May 10, 2021, 11:00 AM by Veronica McGuire
New research led by scientists from McMaster University and Charité – Universitätsmedizin Berlin in Germany has found that that colonization of infants’ guts occurs during and after their births, and not before.

It is well known that each person’s gut bacteria is vital for digestion and overall health, but when does that gut microbiome start?

New research led by scientists from McMaster University and Charité – Universitätsmedizin Berlin in Germany has found it happens during and after birth, and not before.

McMaster researchers Deborah Sloboda and Katherine Kennedy examined prenatal stool (meconium) samples collected from 20 babies during breech Cesarean delivery.

“The key takeaway from our study is we are not colonized before birth. Rather, our relationship with our gut bacteria emerges after birth and during infancy,” said Kennedy, first author of the study and a PhD student, whose findings are published in Nature Microbiology.

Recent studies have sparked controversy by claiming that we are colonized by gut bacteria before birth. But, Kennedy said, studies such as these have been criticized for the ways they control for contamination.
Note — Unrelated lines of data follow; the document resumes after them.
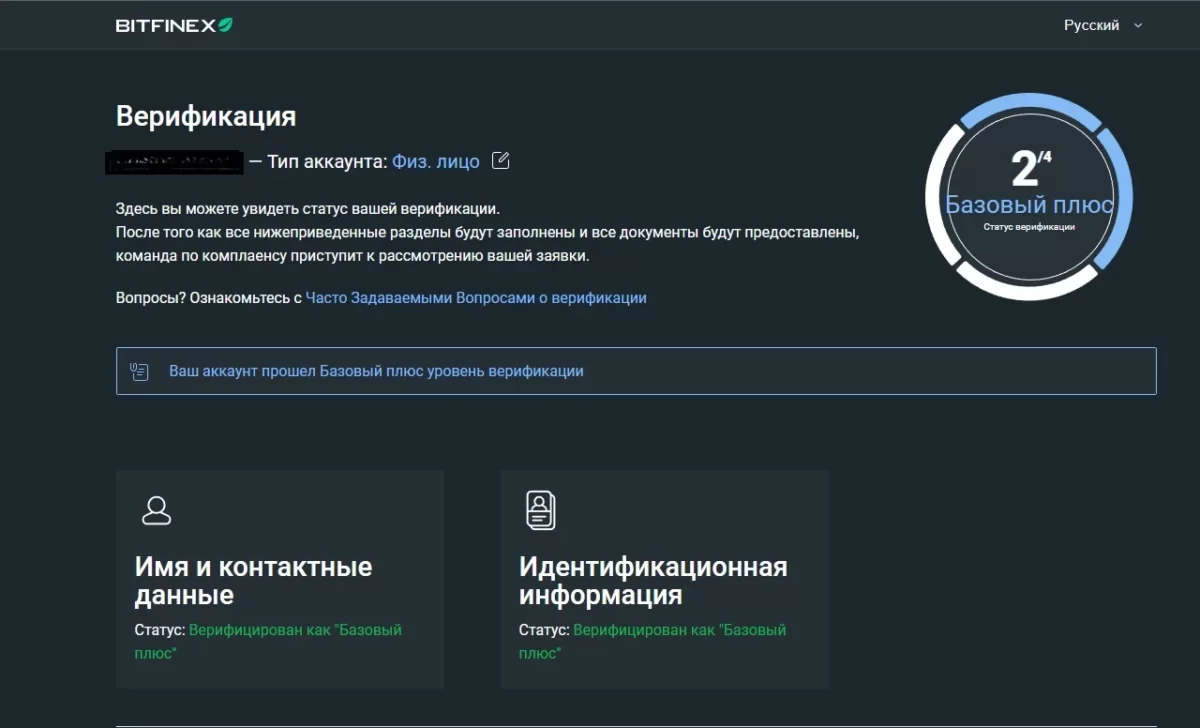The width and height of the screenshot is (1200, 728).
Task: Open the Русский language dropdown
Action: 1092,25
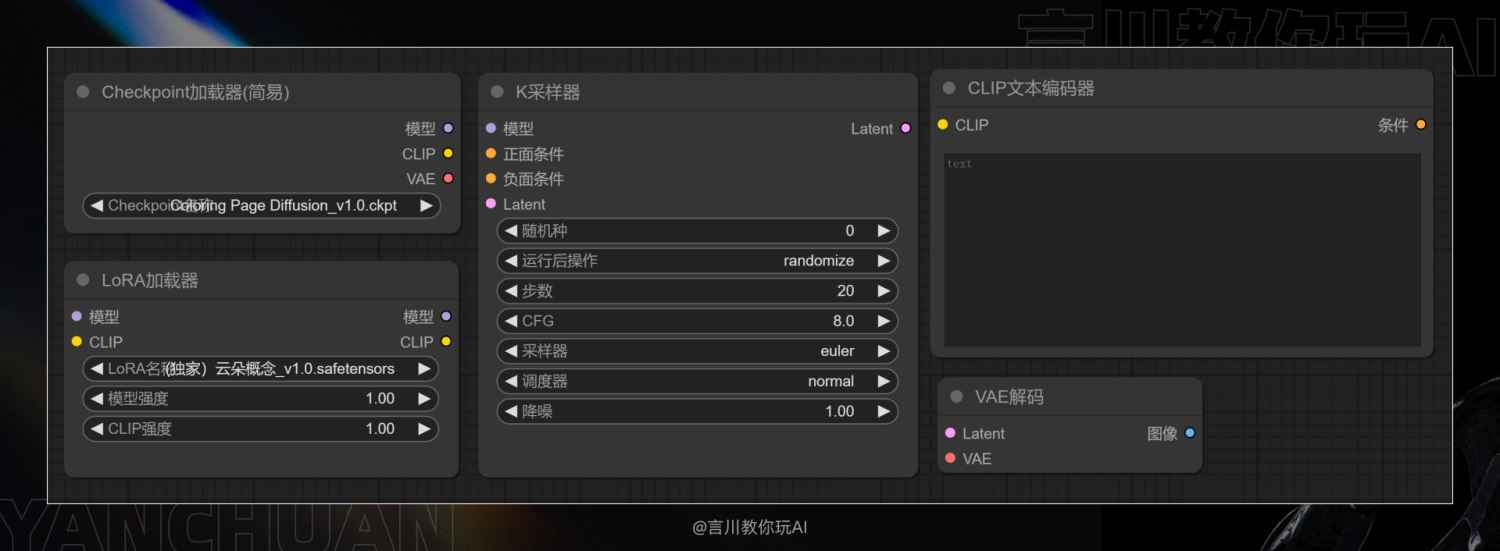
Task: Click the 降噪 1.00 slider field
Action: (698, 411)
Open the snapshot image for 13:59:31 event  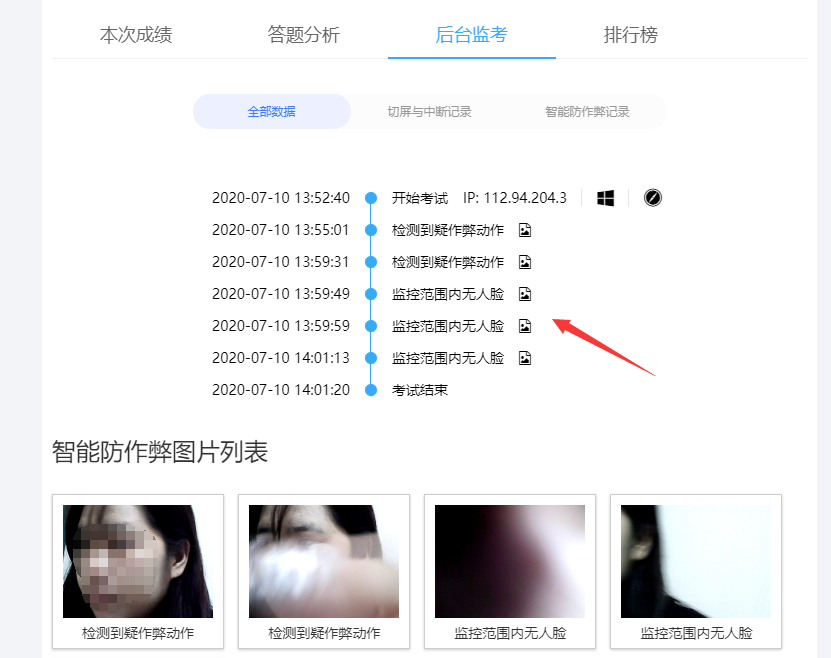(524, 261)
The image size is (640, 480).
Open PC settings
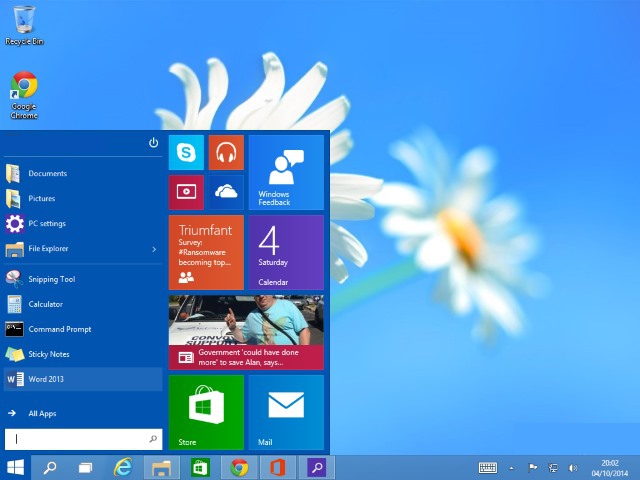coord(46,224)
“By including only breech caesarean deliveries in healthy pregnant women we were able to avoid the transmission of bacteria that occurs naturally during a vaginal birth,” said Thorsten Braun, co-senior author and lead obstetric consultant and deputy director of the Department of 'Experimental Obstetrics' at Charité – Universitätsmedizin Berlin.

Kennedy said recent data suggest that a person’s relationship with their own gut bacteria is most important in early life, during critical stages of immunological and physiological development.

Sloboda, co-senior author, agrees.

“The fact that colonization of infants’ guts occurs during and after their births, means that not only is it vulnerable to early environmental influences, but could also offers a window of potential intervention,” said Sloboda, professor of biochemistry and biomedical sciences at McMaster and the Canada Research Chair in perinatal programming.

“While many of the exact mechanisms surrounding gut bacteria and their role in our early development is unclear, discovering when and how we are colonized is a key first step.”

External funding for the study came from the Canadian Institutes of Health Research.